In short, you're right on the money about the organic feel of Petty's songs.

BrianV said...

Interesting--I've only owned Greatest Hits and Full Moon Fever. Apparently that still leaves a pretty big gap in his musical evolution, as the Greatest hits record only uses three songs to span the gap between 1979 (still plying the classic rock trade) and 1989 (hello acoustic guitars, dry mixes and three note guitar solos!).

Which brings up another interesting question. Does Petty deserve credit for being a trend setter with 1989's Full Moon Fever? Based on my, somewhat limited knowledge, it seems REM was the only other well-known "acoustic" band around that time, but that the acoustic movement would take the industry by storm four or five years later. Thoughts?

Bryan said...

Yeah, Petty's albums after "Damn the Torpedoes" - were "Hard Promises" and "Long After Dark" which did okay, but weren't huge.. And then you have "Southern Accents" which has some really good songs, (i.e.

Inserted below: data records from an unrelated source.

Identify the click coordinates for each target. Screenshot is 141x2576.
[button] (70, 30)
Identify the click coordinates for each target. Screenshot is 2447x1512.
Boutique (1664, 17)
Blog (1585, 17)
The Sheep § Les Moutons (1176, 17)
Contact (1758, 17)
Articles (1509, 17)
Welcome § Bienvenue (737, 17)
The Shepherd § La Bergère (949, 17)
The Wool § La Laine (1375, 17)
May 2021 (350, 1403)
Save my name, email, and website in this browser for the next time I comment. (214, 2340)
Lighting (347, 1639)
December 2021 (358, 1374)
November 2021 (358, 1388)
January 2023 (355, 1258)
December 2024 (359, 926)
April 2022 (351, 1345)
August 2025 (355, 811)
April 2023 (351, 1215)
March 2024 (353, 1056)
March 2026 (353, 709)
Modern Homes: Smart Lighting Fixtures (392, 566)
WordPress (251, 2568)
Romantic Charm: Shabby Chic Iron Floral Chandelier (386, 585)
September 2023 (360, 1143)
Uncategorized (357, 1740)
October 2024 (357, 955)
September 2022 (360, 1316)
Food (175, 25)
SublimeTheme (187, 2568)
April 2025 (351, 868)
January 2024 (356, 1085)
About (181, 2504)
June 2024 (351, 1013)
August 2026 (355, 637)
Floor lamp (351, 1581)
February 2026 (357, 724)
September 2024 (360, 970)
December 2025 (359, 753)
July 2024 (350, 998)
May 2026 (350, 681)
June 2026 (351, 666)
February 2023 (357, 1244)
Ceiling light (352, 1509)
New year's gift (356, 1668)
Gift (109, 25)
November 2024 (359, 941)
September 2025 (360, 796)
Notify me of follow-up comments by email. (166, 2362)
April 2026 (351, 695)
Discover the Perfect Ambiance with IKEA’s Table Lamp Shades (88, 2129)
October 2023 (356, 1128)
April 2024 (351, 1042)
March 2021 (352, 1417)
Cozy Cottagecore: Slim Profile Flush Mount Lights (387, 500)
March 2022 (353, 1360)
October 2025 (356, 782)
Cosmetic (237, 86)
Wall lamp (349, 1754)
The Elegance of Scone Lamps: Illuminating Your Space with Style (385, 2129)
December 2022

Rebels, Don't Come Around Here...., and Southern Accent), but have this dated production sound.. And then 1987 had "Let Me Up I've had Enough" which is Petty's least album, (in my opinion)... The earlier 80's Petty is good, bu Mid-80's Petty... Not so fantastic. However, "Full Moon Fever" came out of the slump pretty well and I'd say revived his career again - although not WAY different from previous stuff,
it was a imrpovement in production sound AND song-writing, in my opinion....
As far as a trend-setter regarding acoustic guitar in mainstream music? Well, you could possibly say that... but I think it's more likely that the ever-revolving circle of pop music just came back around to acoustic guitars again.. Most of Petty's stuff is a pretty good mix of the electric and the acoustic - throughout his career.
So, I personally think that every several years the singer/songwriter acoustic guitar aspect comes back around to prominence... It happened in the 90's - in the 2000's you've M.Ward, Bon Iver, I guess.. and a multitude of others who just turned out to be in the right spot at the right time - (or at least that's how I see it :-)
Hell, even metal has come back around again, in it's own fashion... It's like the circle of life, except it's pop music...

Overland Trailer said...

Tom Petty was in great circulation for me as well in those teen years. Sometimes, the angst of growing up (or life in general) couldn't be satiated by another plaid wearing grunge band. Petty could deliver on a deeper level (emotionally & often lyrically) than most of his contemporaries.